Valutazioni che sono state al centro del dibattito del consiglio comunale di Ostuni.

«Sono dispiaciuto per le dimissioni dell’ex presidente Mimmo Bianco che si è dimostrato un manager davvero in gamba: il consorzio Asi di Brindisi – afferma il primo cittadino di Ostuni Guglielmo Cavallo- ha chiuso con un bilancio in attivo, forse unico in Puglia». Sul futuro lo stesso rappresentante del centrodestra spiega la sua posizione: «Sulla riforma delle Asi l’ipotesi della regione Puglia non credo sia corretta, perché cerca di accentrare la governance. La creazione di due macro aree Asi finirà per accentrare, appunto gli aspetti gestionali, sui quali noi come assemblea di Brindisi abbiamo un’interlocuzione abbastanza continua, avendo la possibilità di eleggere i nostri rappresentanti, ed avere più controllo dell’operato del consiglio di amministrazione. Come modello – riferisce Cavallo- confermerei l’attuale impianto: veniamo fuori da un periodo di ottima gestione».
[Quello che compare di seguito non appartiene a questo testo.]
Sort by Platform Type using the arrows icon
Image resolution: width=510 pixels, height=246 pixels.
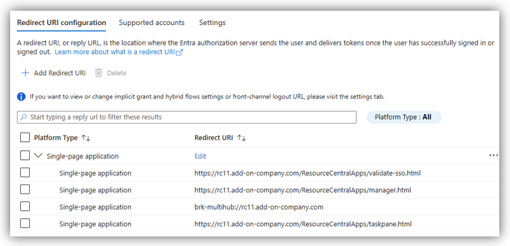tap(86, 138)
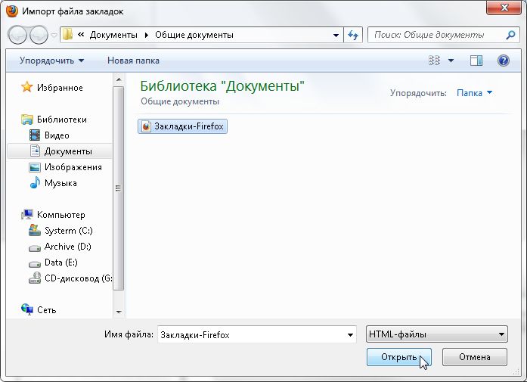Image resolution: width=527 pixels, height=382 pixels.
Task: Expand the file name history dropdown arrow
Action: (x=350, y=334)

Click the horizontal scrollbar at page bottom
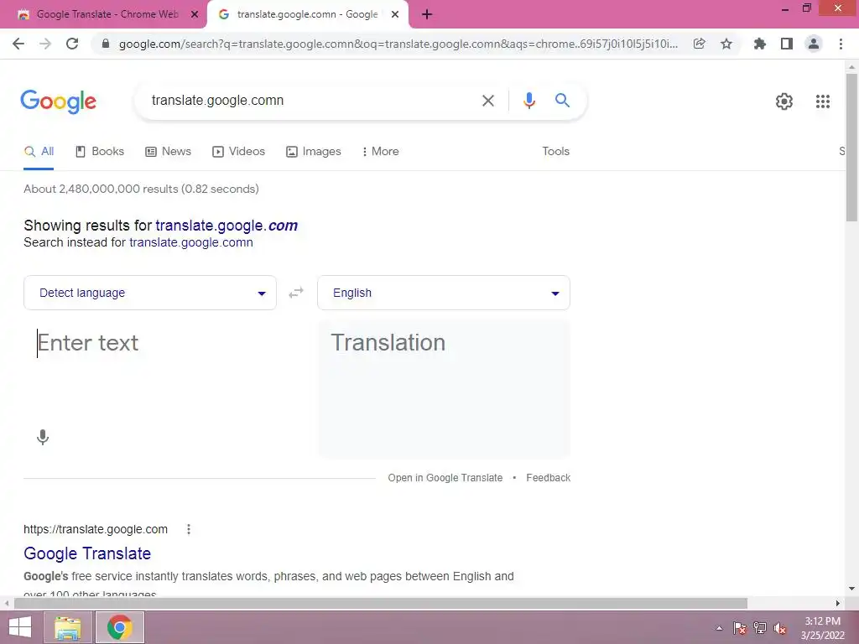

Tra le altre soluzioni su cui ci sarebbe una valutazione a livello centrale, anche il trasferimento ai singoli comuni di poteri, funzioni e risorse. «Anche su questo fronte ritengo che sia di difficile attuazione: si caricherebbe sugli uffici dei singoli comuni un lavoro enorme. Quello che escludo -conclude il sindaco di Ostuni- è che il comune possa uscire dal consorzio. Anzi esserci lo ritengo strategico per una serie di finanziamenti, che a breve coinvolgeranno anche la nostra realtà. La zona industriale di Ostuni, così, beneficia di questa presenza». No all’ipotesi accorpamento anche dall’opposizione in consiglio comunale nella Città Bianca. «Come rappresentante orgoglioso di questa provincia io non condivido l’ipotesi dell’accorpamento delle due macro aree: in questo contesto, così come è avvenuto per il sistema dei rifiuti, o la camera di commercio, la provincia di Brindisi già martoriata – dichiara il consigliere comunale Domenico Tanzarella- rischierebbe di assurgere ad un ruolo più marginale».

C’è però un aspetto che l’ex presidente della Provincia ritiene necessaria anche in proiezione futura. «Penso che sicuramente bisognerà dare a questi consorzi una connotazione più aderente alle necessità di trasparenza, legalità che devono caratterizzare enti che utilizzano fondi pubblici, nominati dai rappresentanti di comuni e provincia devono rispettare le norme.

Avere una missione molto più chiara: per fare questo conclude Domenico Tanzarella – non è necessario un accorpamento, che può servire ad un tentativo in atto di accentrare i centri di potere e controllo. Io sono stato sempre abituato al decentramento ed a cercare di coinvolgere le comunità amministrate e la provincia di Brindisi ha bisogno di seguire questo indirizzo, tutt’altro che accertamento e accorpamento».

Ipotesi accorpamento esclusa anche dal consigliere comunale di Fratelli D’Italia Giuseppe Bagnulo, a nome del gruppo, che ha proposto un ordine del giorno per rappresentare alla regione l’inopportunità dell’accentramento dei consorzi Asi.